= Statutory citizenship =

Type granted by legislation

Statutory citizenship is a form of citizenship where the people or groups of people receiving citizenship are given access to citizenship by a legislative body of the nation. The use of restrictions and stipulations is a way of differentiating statutory citizenship from constitutional citizenship. The United States Supreme Court in Rogers v. Bellei (1971) held that statutory citizens do not have a constitutional right to U.S. citizenship; it is granted by Congress and can be revoked through an act of Congress.

== First use ==
This term was first used in 1917 under the Jones–Shafroth Act by members of the 64th United States Congress. This terminology was introduced to differentiate this citizenship from constitutionally-protected citizenship, thereby limiting the levels of protection offered by the United States government.

== U.S. citizens born abroad ==
Children born abroad to U.S. citizens derive U.S. citizenship not from the Fourteenth Amendment but from federal statute. Under the Immigration and Nationality Act (INA) § 301(c)–(g) [8 U.S.C. § 1401], certain persons born outside the United States are U.S. citizens at birth if their parents meet specified residency and citizenship requirements. This form of citizenship is often referred to as statutory citizenship, since it is conferred by Congress rather than by the Constitution's Citizenship Clause.

== Native Americans ==
In 1924, statutory citizenship was granted to all Native Americans born in the United States. Prior to the Indian Citizenship Act, the Supreme Court ruled that those born to the tribes were subjects of an Indian nation within the sovereign jurisdiction of an Indian reservation and not entitled to citizenship under the Fourteenth Amendment (see Elk v. Wilkins).

==Birth in unincorporated territories==
Those born in overseas territories of the United States with permanent inhabitants, except American Samoa, have been granted statutory citizenship. This includes those born in Guam, the Virgin Islands, and Puerto Rico.

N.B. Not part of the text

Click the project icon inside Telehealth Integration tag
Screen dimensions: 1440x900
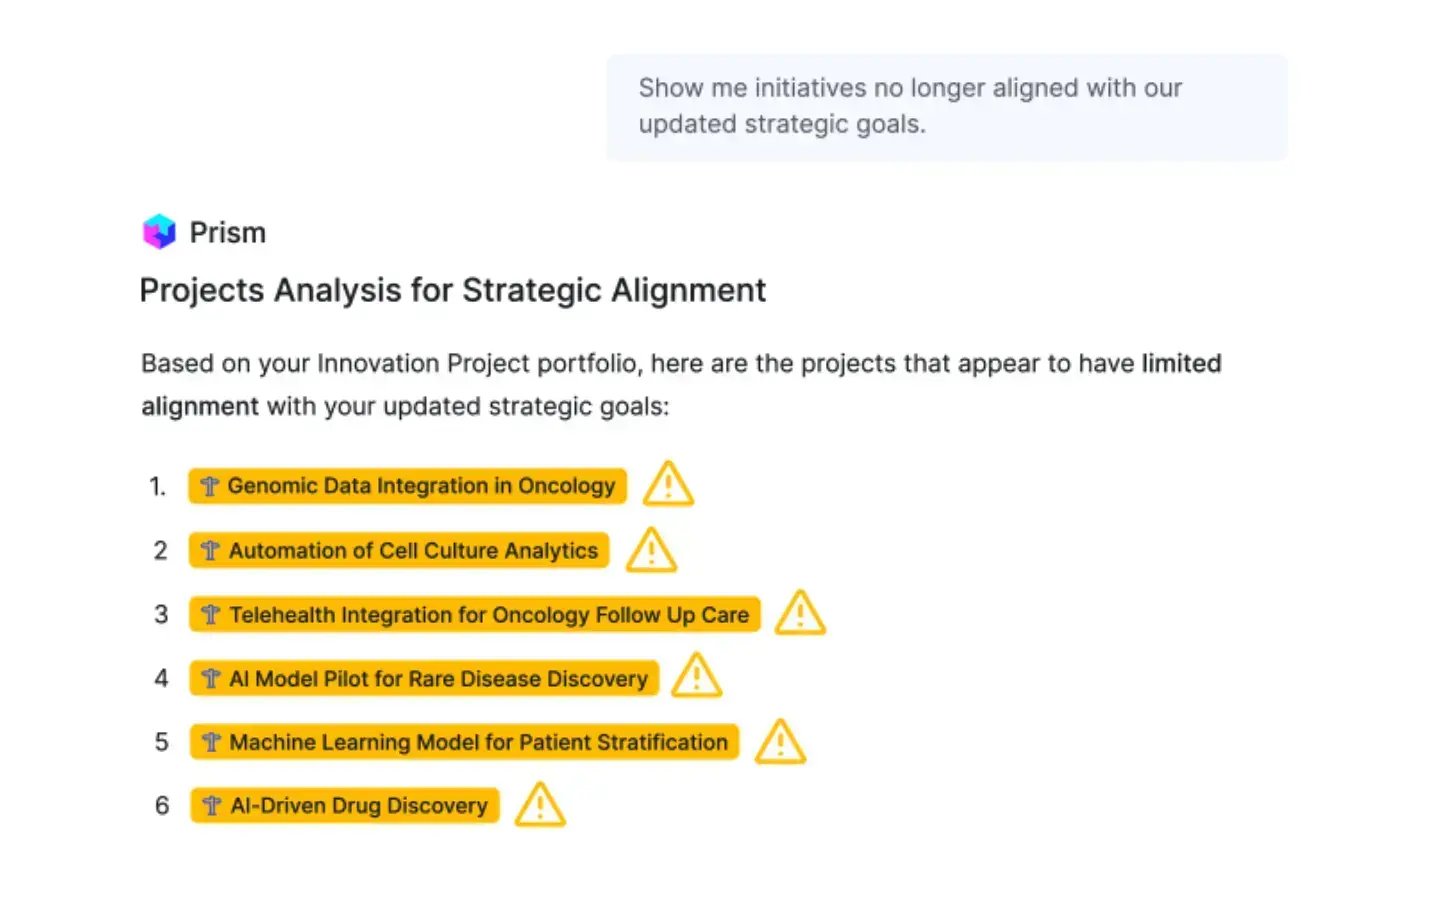[210, 614]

=== Effects on Puerto Rico ===
The U.S. Supreme Court has the discretionary power to decide the extent to which Puerto Ricans will have their fundamental personal rights protected and defined on a case-by-case basis. Since the United States Constitution does not fully apply to Puerto Ricans and the territory retains its own constitution, it is unclear whether in what contexts the U.S. Supreme Court can offer any legal protections to those living on the island.

In the context of Puerto Rico, statutory citizenship allows many of the privileges afforded to American citizens with a few notable restrictions and stipulations. One of the most notable of the restrictions relates to the manner through which citizenship can be legally revoked. Citizenship has been revoked pursuant to understandings of the Territory Clause of the United States Constitution which would place Puerto Rico as a place which is not within the physical bounds of the United States. It is instead an unincorporated territory which lies outside of the boundaries created by the 50 states of America.

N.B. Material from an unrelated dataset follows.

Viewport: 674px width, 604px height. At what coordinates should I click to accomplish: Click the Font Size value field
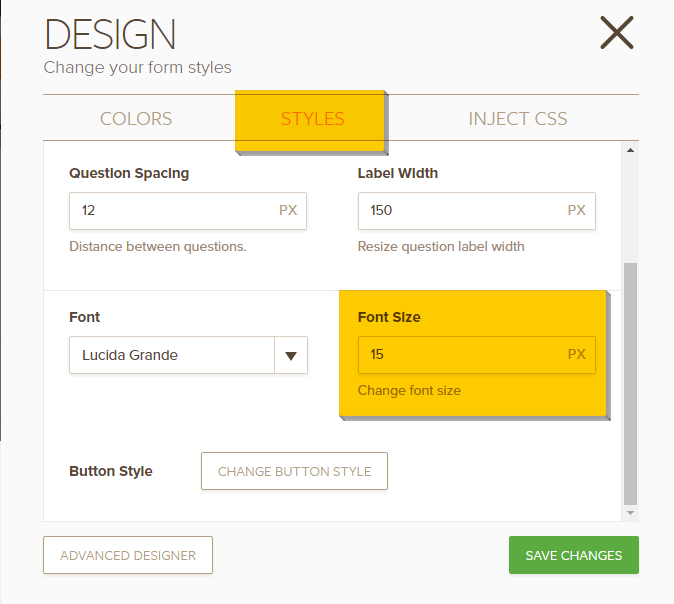pos(459,355)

One heavily debated aspect of the Territory Clause relates to the process of incorporation into the United States. This process could allow naturalized citizens to move beyond the boundaries of statutory citizenship and have constitutional citizenship, which is protected from revocation through the 14th Amendment. More specifically, the Supreme Court ruled in 1922 in Balzac v. Porto Rico that while the Jones Act may have extended American citizenship to Puerto Ricans, it did not establish a showing of incorporation of the island into the United States. This will be brought up multiple times in Congressional debates and discussions on the citizenship status of Puerto Rico through to the present. This argument uses the lack of incorporation of Puerto Rico into the United States to ensure that Puerto Rico does not classify under the same legal status of the preexistent 50 states.

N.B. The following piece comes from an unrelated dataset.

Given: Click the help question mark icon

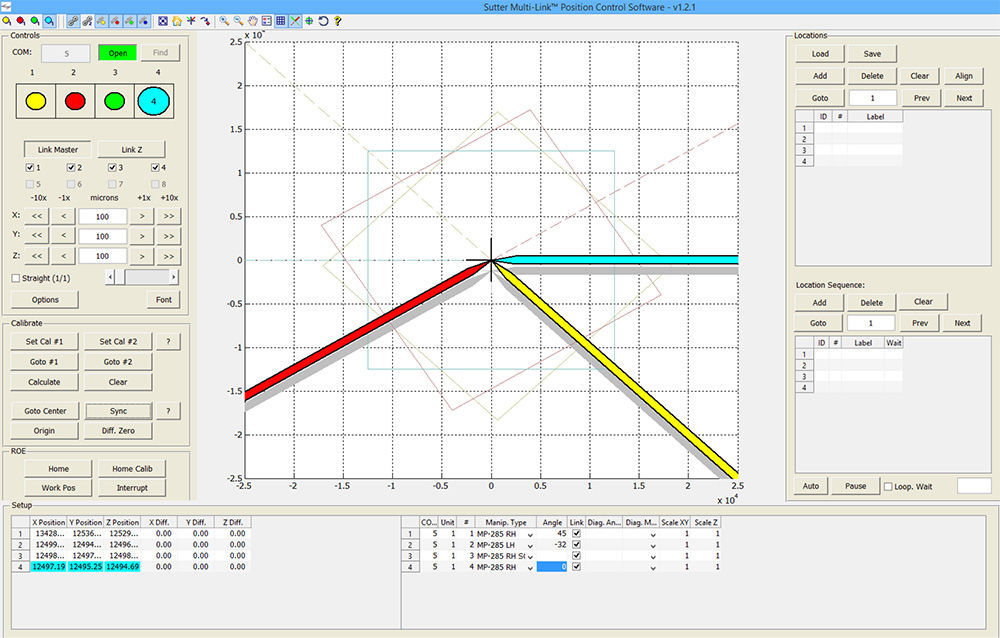Looking at the screenshot, I should tap(337, 20).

That said, some Puerto Ricans were and continue to be eligible for Fourteenth Amendment Citizenship. Those who were born in any of the 50 states would be granted constitutional citizenship, as opposed to those born on the island who were subsequently ineligible. The physical location of Puerto Rico, as determined by the Territory Clause, creates a space that is legally different from the 50 states. It is an unincorporated possession which is neither in the United States nor a foreign entity. When legislators establish that Puerto Rico exists in this intermediary physical location, a new type of citizenship, in this case, statutory citizenship, arises to create the label for how people born in this intermediary physical location can access citizenship.

In 2011, the President's Task Force on Puerto Rico issued a report providing a list of viable options for either retaining or changing the current territorial status of Puerto Rico. Any change in Puerto Rico's status would require action on behalf of the acting Congressional members, and as of the writing of their report, none has been taken.